=== Task prompt ===
Return the data below exactly, but only from the line containing "Given: Expand Profiles node in Maven panel" through the line containing "Given: Click the info", with both of those lines included.

═══ Exercise data

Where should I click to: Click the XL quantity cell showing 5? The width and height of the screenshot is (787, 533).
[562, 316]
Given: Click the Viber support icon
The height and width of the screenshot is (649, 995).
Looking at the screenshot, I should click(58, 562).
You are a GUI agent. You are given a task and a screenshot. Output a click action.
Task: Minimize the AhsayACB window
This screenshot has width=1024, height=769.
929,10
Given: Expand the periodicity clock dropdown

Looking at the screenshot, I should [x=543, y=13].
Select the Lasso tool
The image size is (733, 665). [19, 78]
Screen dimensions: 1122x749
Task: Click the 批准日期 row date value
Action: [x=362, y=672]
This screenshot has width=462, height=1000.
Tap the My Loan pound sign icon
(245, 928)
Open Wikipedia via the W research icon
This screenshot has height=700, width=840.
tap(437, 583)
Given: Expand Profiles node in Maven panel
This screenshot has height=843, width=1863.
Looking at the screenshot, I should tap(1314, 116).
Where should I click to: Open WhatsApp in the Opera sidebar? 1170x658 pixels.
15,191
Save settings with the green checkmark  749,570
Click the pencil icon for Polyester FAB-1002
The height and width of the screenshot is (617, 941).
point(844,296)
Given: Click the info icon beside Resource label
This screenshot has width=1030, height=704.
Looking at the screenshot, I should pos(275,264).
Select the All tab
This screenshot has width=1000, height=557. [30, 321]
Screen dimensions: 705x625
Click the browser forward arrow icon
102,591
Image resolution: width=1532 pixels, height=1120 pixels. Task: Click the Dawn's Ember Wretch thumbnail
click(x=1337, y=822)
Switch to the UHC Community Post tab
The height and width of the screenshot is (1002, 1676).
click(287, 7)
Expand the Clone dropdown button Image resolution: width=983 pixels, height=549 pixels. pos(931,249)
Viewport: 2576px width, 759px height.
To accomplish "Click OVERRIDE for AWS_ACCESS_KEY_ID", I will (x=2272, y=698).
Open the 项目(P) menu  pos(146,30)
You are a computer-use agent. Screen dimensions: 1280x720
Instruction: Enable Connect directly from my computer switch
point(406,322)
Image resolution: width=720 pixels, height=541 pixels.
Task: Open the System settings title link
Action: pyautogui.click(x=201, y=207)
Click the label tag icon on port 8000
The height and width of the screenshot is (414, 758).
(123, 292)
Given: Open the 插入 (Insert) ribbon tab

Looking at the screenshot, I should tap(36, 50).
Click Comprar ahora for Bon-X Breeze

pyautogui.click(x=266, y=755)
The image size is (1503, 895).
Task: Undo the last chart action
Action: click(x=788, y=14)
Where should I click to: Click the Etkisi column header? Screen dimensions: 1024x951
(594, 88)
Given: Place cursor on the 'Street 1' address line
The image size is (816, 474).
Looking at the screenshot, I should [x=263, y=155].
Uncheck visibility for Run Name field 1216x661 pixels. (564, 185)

══════

=== Answer box ===
Given: Expand Profiles node in Maven panel
This screenshot has height=843, width=1863.
Looking at the screenshot, I should tap(1314, 116).
Where should I click to: Open WhatsApp in the Opera sidebar? 1170x658 pixels.
15,191
Save settings with the green checkmark  749,570
Click the pencil icon for Polyester FAB-1002
The height and width of the screenshot is (617, 941).
point(844,296)
Given: Click the info icon beside Resource label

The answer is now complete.